Onion Foccacia Problems
I've been experimenting with foccacia recipes using my bread making machine to process the dough. Tried one yesterday that had caramelized onions as a topping. It turned out good, but the onions did not adhere to the dough as well as I would have liked when cutting into the bread. The recipe called for baking the dough 7-10 minutes and then putting on the onions and baking an additional ten minutes.
Any suggestions? My husband suggested stirring the onions into the dough, but I don't think they would maintain any crispness. I was thinking of mashing them into the dough a little more vigorously, but fear this might flatten the dough.
I'm open to suggestions.
Sadly, your recipe didn't call for any gooey cheese. Cheese is a pizza-makers best friend because often times it acts just like glue for many of the toppings. I was going to suggest to google "Fugazza", the Argentine variety of onion pizza, but I then realized you were using *caramelized* onions.

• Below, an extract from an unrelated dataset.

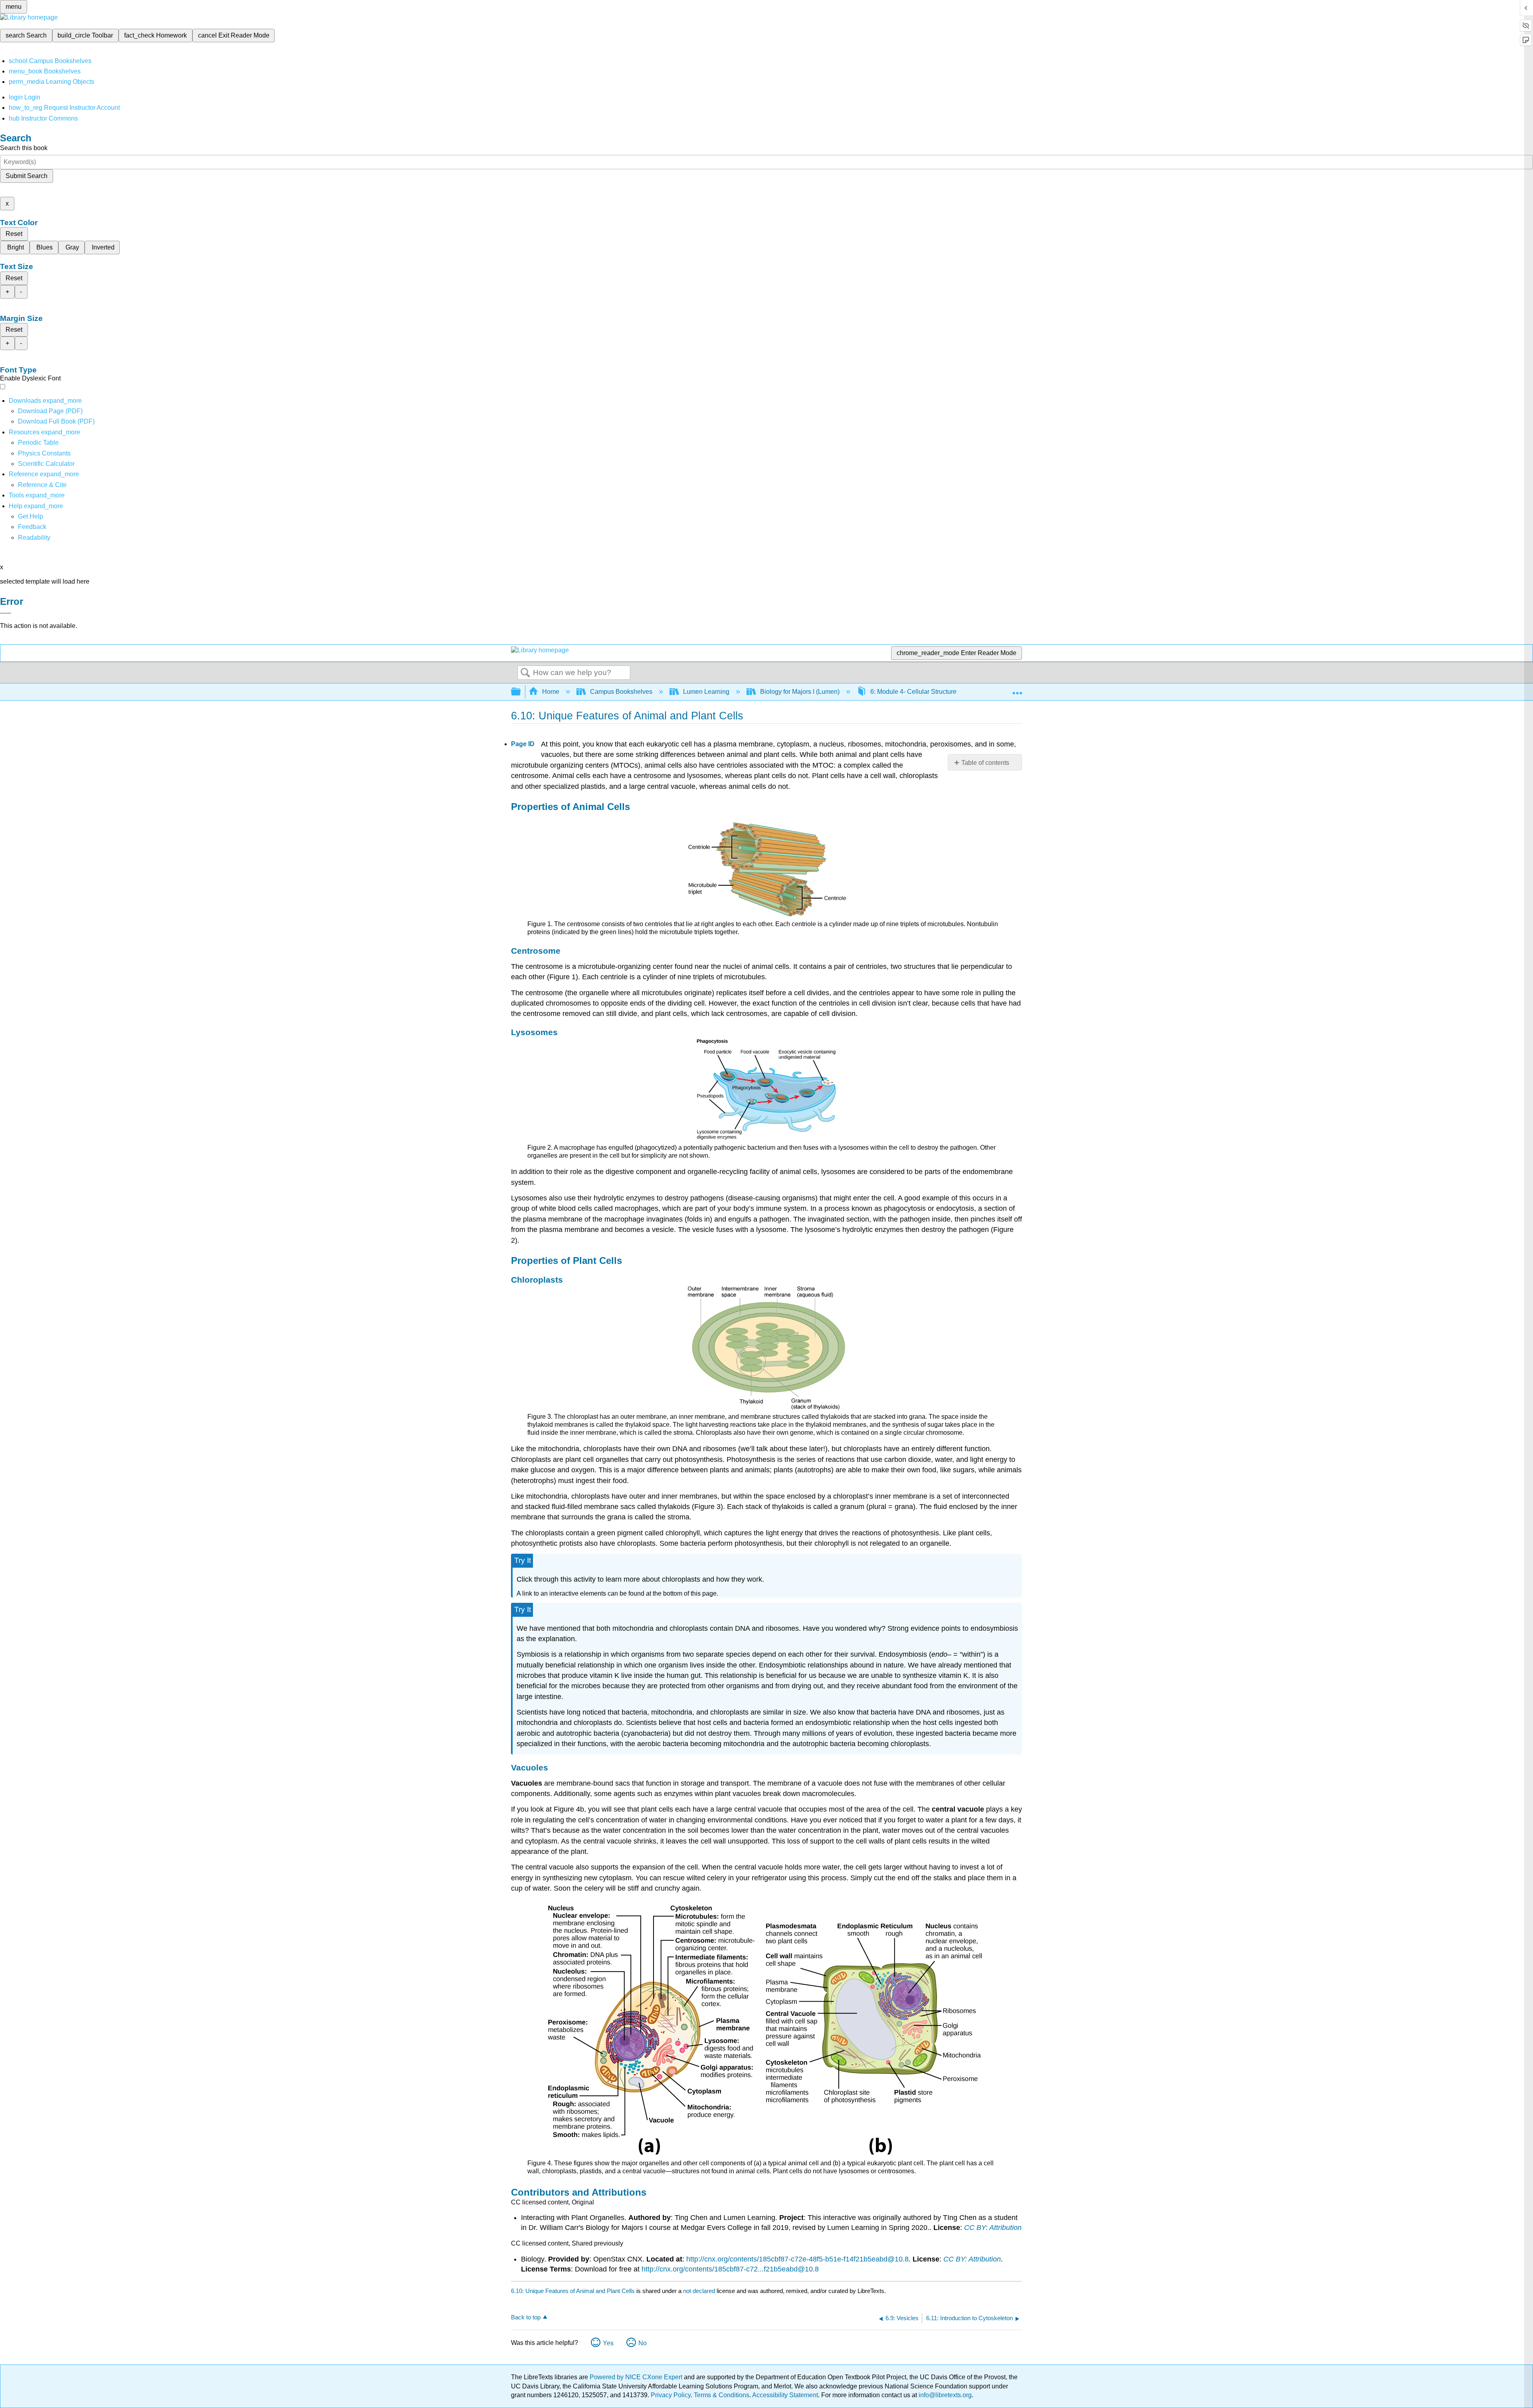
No (642, 2343)
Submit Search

What I would do -- is exactly what I do when I make tomato focaccia. I press the tomato gently into the dough, careful not to pierce the bottom. Take your caramelized onions with thumb and forefinger and dot the entire top of your focaccia in this exact fashion [pressing ever so slighty into the dough]. Someone I know makes a sfincione and uses this exact method but uses anchovies. Great results!